Machen trascina il lettore con tensione crescente fino all’orrore finale, mettendo in mostra le terribili conseguenze delle teorie darwiniane sull’evoluzione delle specie. Fanucci Editore ripropone al pubblico italiano l’opera più inquietante di Arthur Machen, Il grande dio Pan del 1894, un romanzo molto potente ed evocativo che riporta alla luce antiche leggende pagane ed è basato sul concetto del “male” come parte integrante della realtà.
RECENSIONE
Racconto lungo dell’orrore pubblicato per la prima volta nel 1890 Sulla rivista The Whirlwind e poi riscritto in modo più esteso dall’autore nel 1894.

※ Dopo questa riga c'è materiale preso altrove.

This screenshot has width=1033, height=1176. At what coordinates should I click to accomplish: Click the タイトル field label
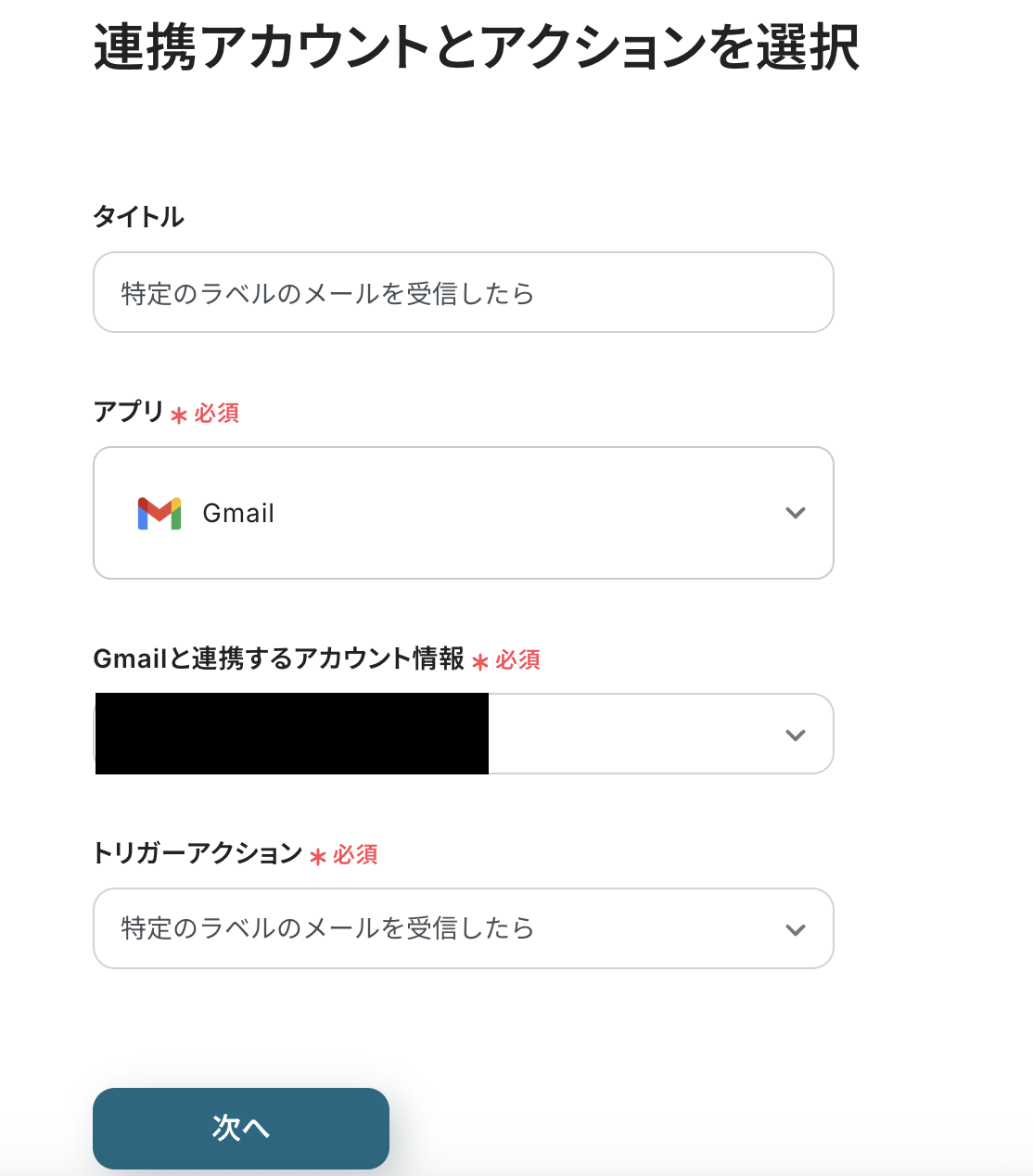tap(139, 217)
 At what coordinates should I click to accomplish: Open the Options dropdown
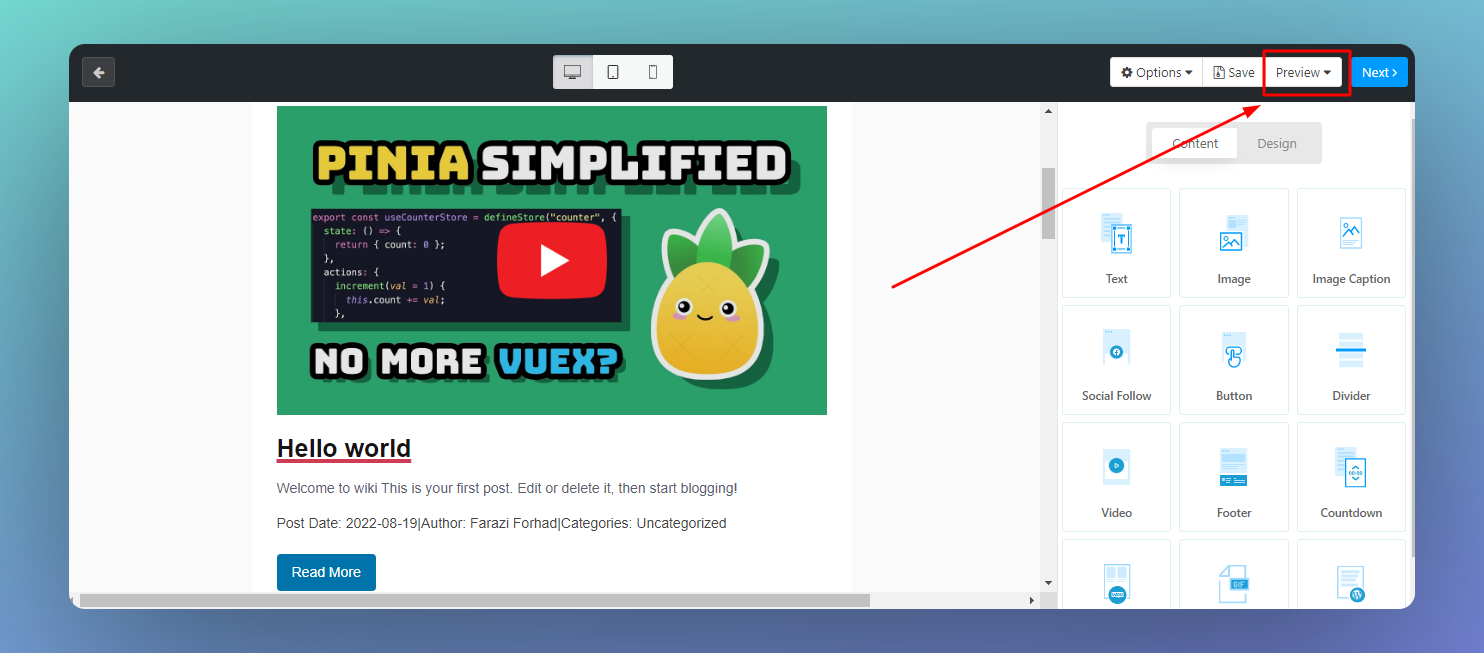[1155, 71]
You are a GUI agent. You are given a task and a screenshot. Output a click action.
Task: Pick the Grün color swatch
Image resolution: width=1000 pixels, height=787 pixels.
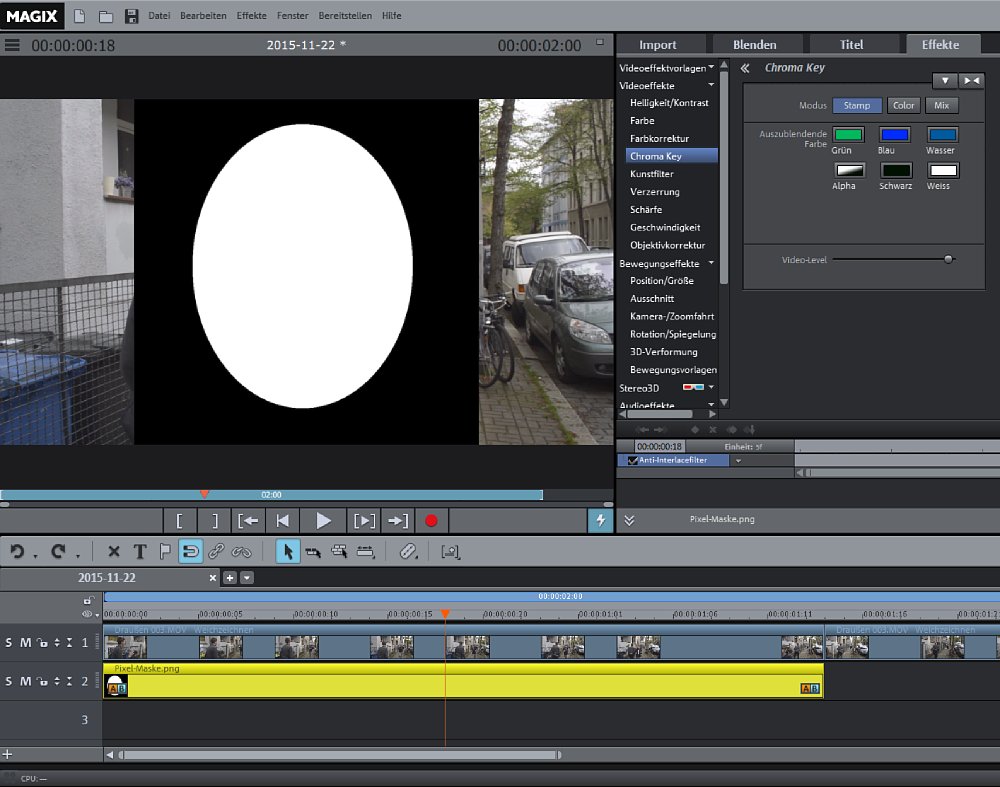[847, 135]
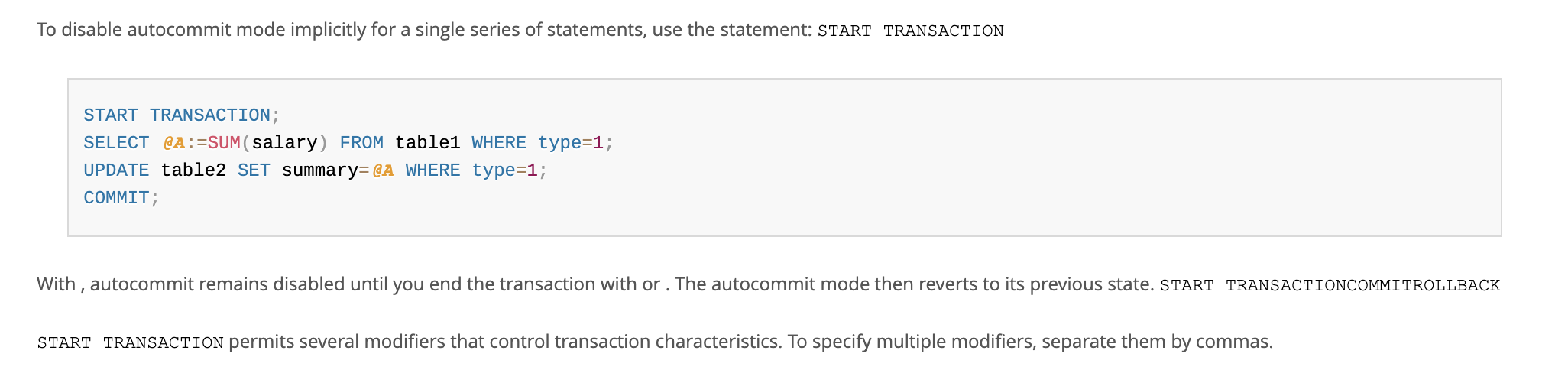Click the @A variable in the SELECT line

174,143
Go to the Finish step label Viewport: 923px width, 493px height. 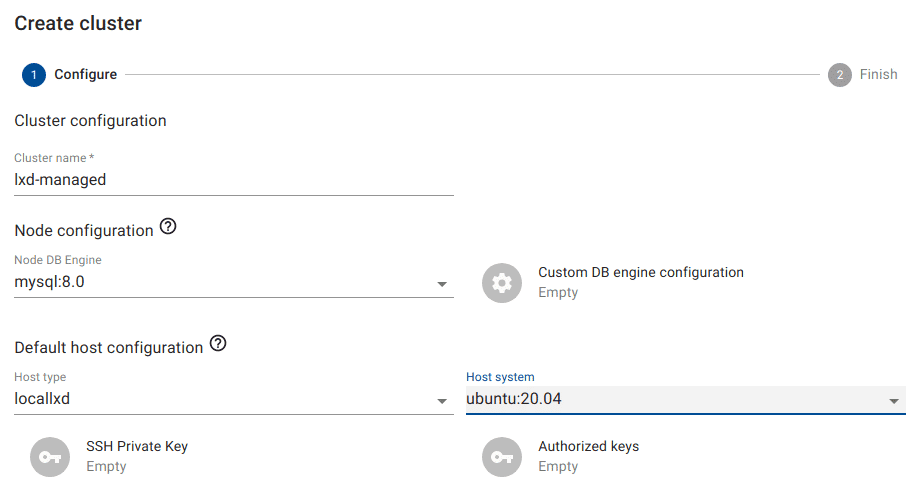[878, 75]
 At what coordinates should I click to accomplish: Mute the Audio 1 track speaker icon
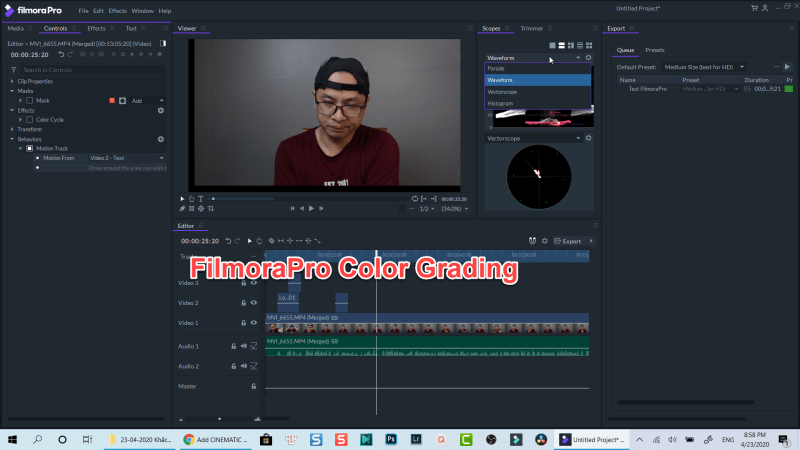(243, 346)
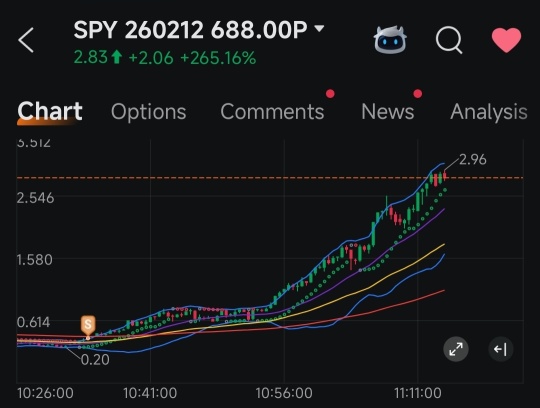The image size is (540, 408).
Task: Go to the News tab
Action: 387,112
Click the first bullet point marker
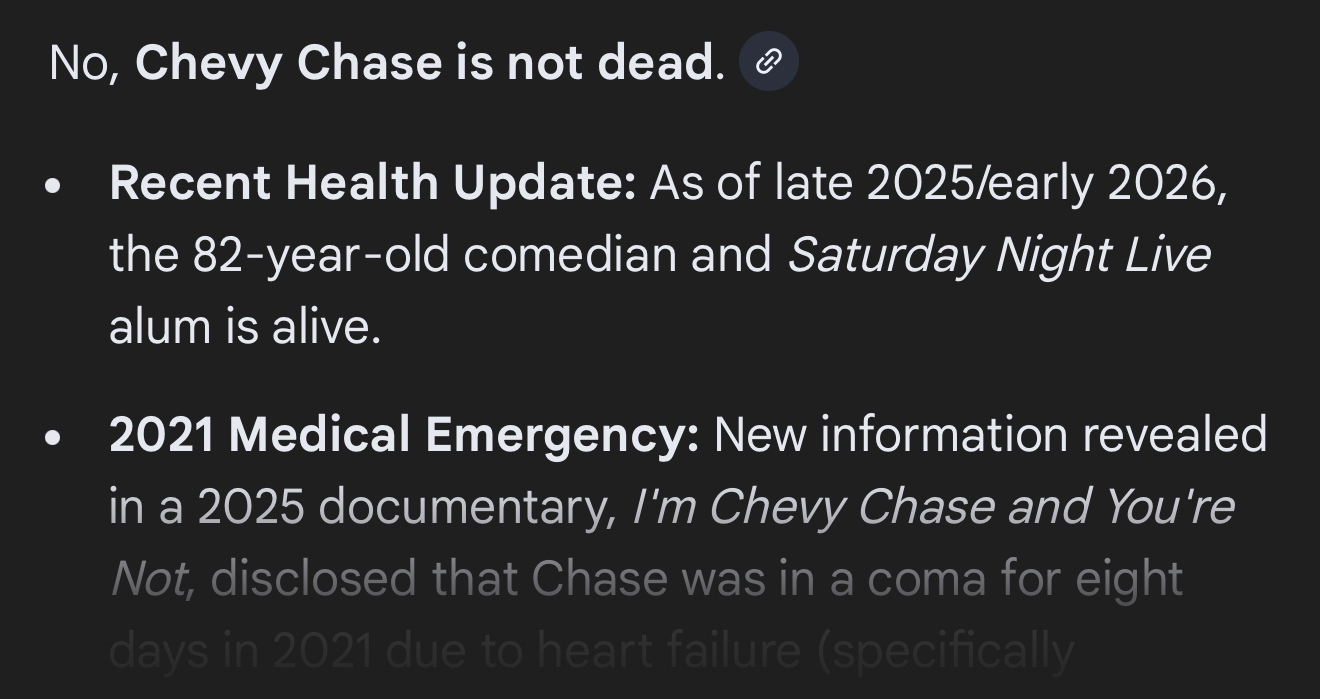 54,186
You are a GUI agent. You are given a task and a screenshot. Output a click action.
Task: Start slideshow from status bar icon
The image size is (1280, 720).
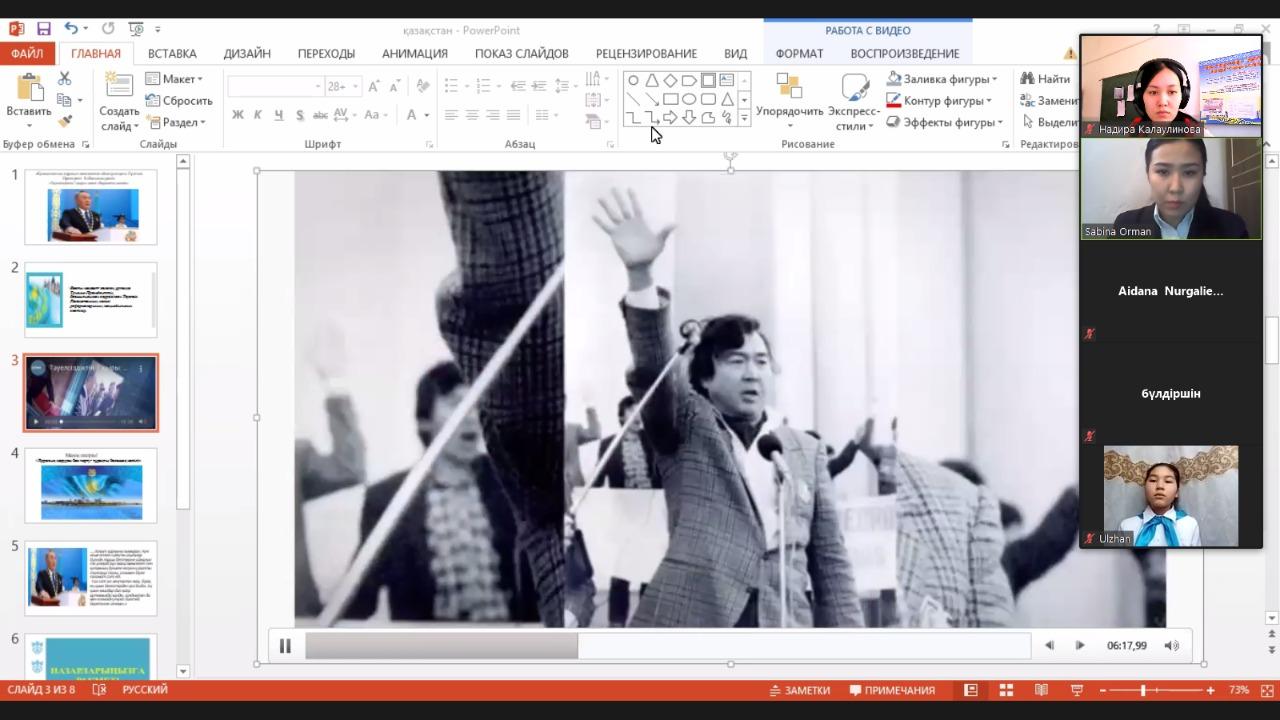tap(1077, 690)
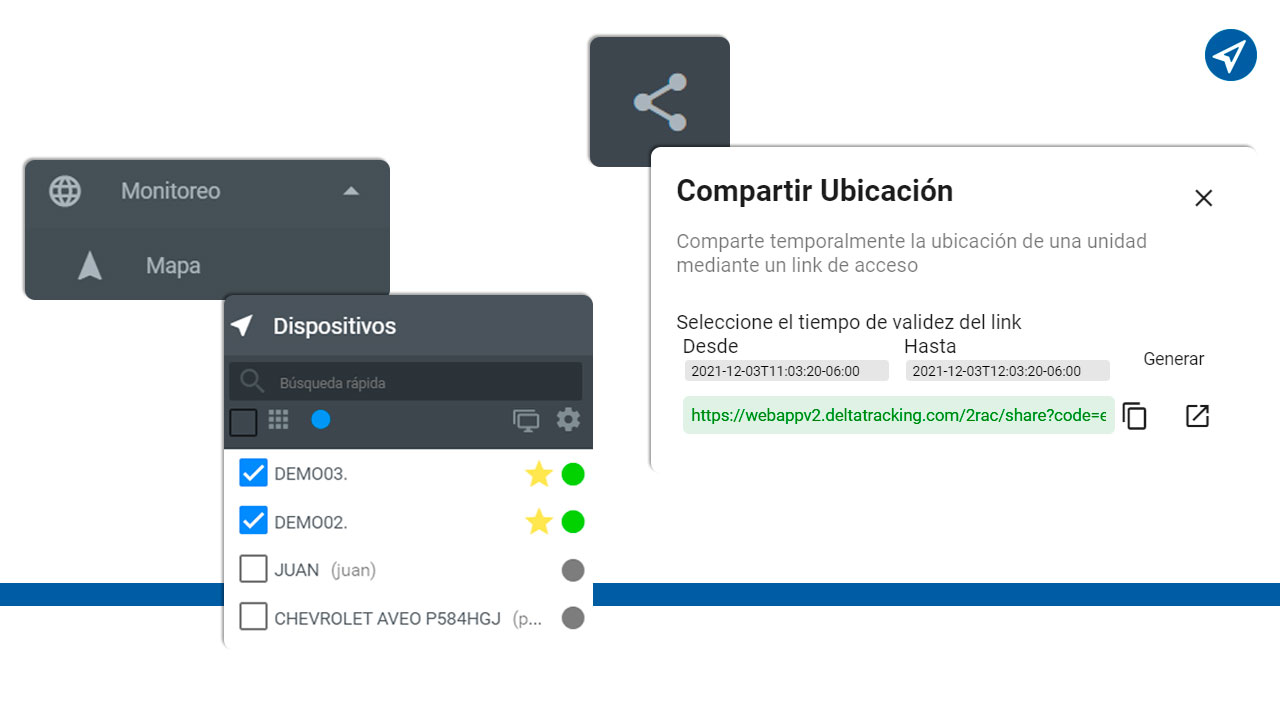Viewport: 1280px width, 720px height.
Task: Click the magnifier in Búsqueda rápida
Action: [250, 381]
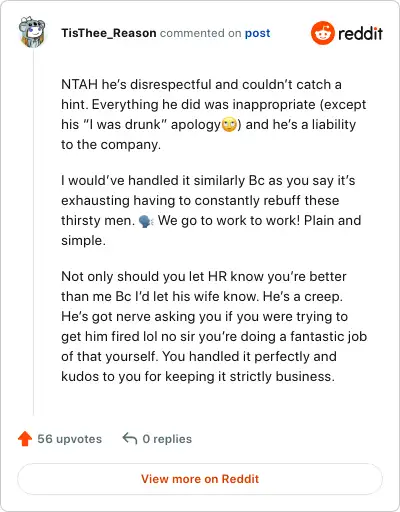Click the speaking head emoji
This screenshot has height=512, width=400.
point(146,221)
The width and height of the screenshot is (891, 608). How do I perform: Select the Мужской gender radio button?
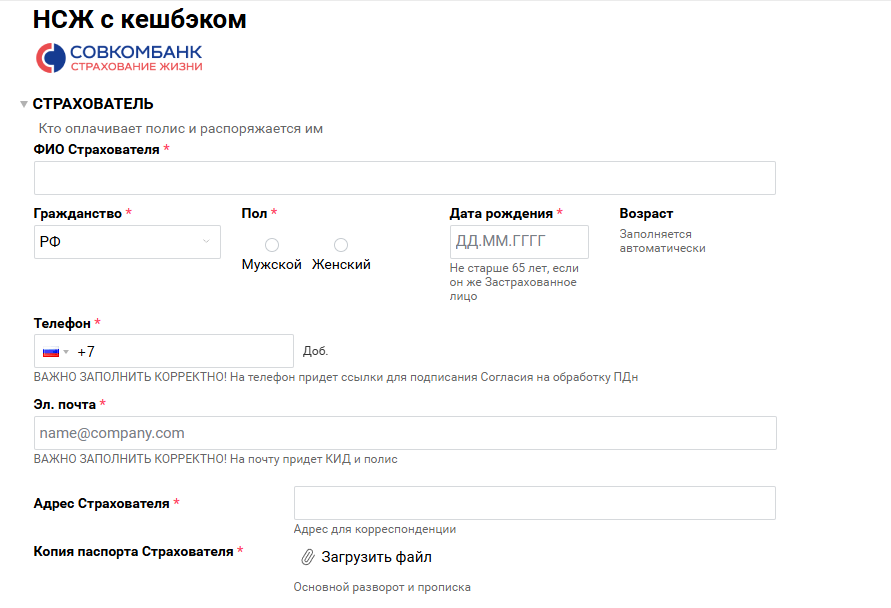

Da questo romanzo, e soprattutto dal suo autore, hanno preso spunto grandi autori come Peter Straub, John Harrison, Frank Belknap Long e anche Stephen King. Le lodi di Machen sono state decantate anche da Clive Baker, Charles Williams, W. B. Yeats, Arthur Conan Doyle e perfino Oscar Wilde.
«Ah, ecco. Dopotutto, in un caso come questo è impossibile trovare una soluzione. Detesto i melodrammi, e penso che non ci sia niente di più noioso delle solite storie di fantasmi da quattro soldi. Ma in effetti, Villiers, sembra che qui si nasconda qualcosa di molto sospetto.»
Siamo nel Galles nel 1868, lo scienziato Raymond decide di operare al cervello la sua protetta Mary Vaughan, convinto che in questo modo lei potrà vedere il Dio Pan, conosciuto nella mitologia come portatore di pazzia e malignità. All’operazione parteciperà anche l’amico Clarke come spettatore e testimone.
Mary, dopo l’operazione, inizierà ad avere grossi problemi, fino ad arrivare alla pazzia.
A questo punto la scena si sposta a Londra più di vent’anni dopo e ci viene raccontato l’incontro tra un certo Villiers e un suo ex compagno di scuola che ora chiede l’elemosina.
Herbert, l’amico, racconta a Villiers che qualche anno prima ha incontrato una bellissima ragazza di circa diciannove anni, nonostante avesse qualcosa nello sguardo che incuteva terrore, Herbert se ne innamora e la sposa, ma basta poco tempo che la moglie, Helen Vaughan, lo corrompa nel corpo e nell’anima, portandolo a diventare un vagabondo, per poi scomparire.
Pochi giorni dopo Herbert viene trovato morto e Villiers decide di rivolgersi al suo amico Clarke per trovare Helen Vaughan e risolvere il mistero a lei collegato, senza sapere che il suo amico è dentro alla storia da molto tempo prima.
«Sì. Era al centro dell’attenzione di tutti. Credo che si possa definire una bella donna, eppure c’è qualcosa, nel suo viso, che non mi è piaciuto. I lineamenti sono deliziosi, ma l’espressione è strana. E poi, per tutto il tempo che l’ho osservata, e anche dopo, mentre tornavo a casa, ho avvertito una bizzarra sensazione di familiarità.»
La storia è molto accattivante, e il fatto che supera di poco le cento pagine permette di gustarla tutta d’un fiato, potendolo leggere in tre-quattro ore, o anche meno.
L’unico intoppo che ho riscontrato è stato il salto temporale tra gli eventi del Galles e quelli a Londra, infatti non dichiarando da subito gli anni in cui si svolgono, ci si impiega un po’ a capire esattamente che il tempo trascorso è così lungo.
Il linguaggio è semplice e odierno, ma a volte la struttura delle frasi è quella dell’epoca, pur rendendo tutto molto più omogeneo crea un rallentamento nel lettore all’immersione nel testo.
Mi dispiace che non sia stata approfondita maggiormente la figura del Dio Pan, ma viene lasciata molto in sottofondo, nonostante sia la base su cui viene costruita tutta la storia.
Una lettura avvincente che sa incutere terrore.